Stored dataset items:
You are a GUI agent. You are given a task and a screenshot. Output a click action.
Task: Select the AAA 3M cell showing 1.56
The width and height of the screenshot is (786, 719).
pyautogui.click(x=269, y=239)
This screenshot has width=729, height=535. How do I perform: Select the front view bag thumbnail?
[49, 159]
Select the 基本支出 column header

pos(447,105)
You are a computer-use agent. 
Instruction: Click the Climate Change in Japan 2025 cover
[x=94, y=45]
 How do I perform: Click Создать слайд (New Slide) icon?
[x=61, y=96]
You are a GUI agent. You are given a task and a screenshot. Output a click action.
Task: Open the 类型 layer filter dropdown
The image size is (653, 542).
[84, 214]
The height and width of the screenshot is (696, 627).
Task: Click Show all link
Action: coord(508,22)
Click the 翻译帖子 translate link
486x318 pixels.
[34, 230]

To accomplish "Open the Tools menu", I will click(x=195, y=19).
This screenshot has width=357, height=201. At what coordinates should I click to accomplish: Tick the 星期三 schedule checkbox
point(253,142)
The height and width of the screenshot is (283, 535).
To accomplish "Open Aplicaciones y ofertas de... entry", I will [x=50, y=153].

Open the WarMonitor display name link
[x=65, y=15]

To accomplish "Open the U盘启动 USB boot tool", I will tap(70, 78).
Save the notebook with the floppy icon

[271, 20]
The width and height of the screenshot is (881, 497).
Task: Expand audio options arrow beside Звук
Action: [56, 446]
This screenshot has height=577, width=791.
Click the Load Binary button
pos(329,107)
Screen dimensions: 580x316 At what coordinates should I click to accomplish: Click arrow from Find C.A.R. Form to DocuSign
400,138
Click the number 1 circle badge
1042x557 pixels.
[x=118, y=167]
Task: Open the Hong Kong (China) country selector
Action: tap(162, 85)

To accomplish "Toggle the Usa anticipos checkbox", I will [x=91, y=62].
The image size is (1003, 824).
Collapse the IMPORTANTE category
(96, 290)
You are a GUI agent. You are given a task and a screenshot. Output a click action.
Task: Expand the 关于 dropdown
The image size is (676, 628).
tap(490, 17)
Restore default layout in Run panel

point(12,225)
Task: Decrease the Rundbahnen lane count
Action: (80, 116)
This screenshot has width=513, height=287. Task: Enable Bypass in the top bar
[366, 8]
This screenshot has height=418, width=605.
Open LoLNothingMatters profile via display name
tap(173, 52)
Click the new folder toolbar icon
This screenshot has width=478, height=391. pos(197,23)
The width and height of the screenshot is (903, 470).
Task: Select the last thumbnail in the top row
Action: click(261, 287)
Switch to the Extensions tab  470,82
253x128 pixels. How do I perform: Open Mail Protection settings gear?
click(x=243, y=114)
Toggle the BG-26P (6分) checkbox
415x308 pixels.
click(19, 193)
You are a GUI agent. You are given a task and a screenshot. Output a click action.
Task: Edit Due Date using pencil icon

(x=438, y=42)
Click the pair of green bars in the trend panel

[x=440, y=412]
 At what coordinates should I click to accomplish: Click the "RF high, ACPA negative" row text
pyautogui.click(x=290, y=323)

Task brief |
Write out each line above containing "Toggle".

Reply to the exercise |
To accomplish "Toggle the Usa anticipos checkbox", I will [x=91, y=62].
Toggle the BG-26P (6分) checkbox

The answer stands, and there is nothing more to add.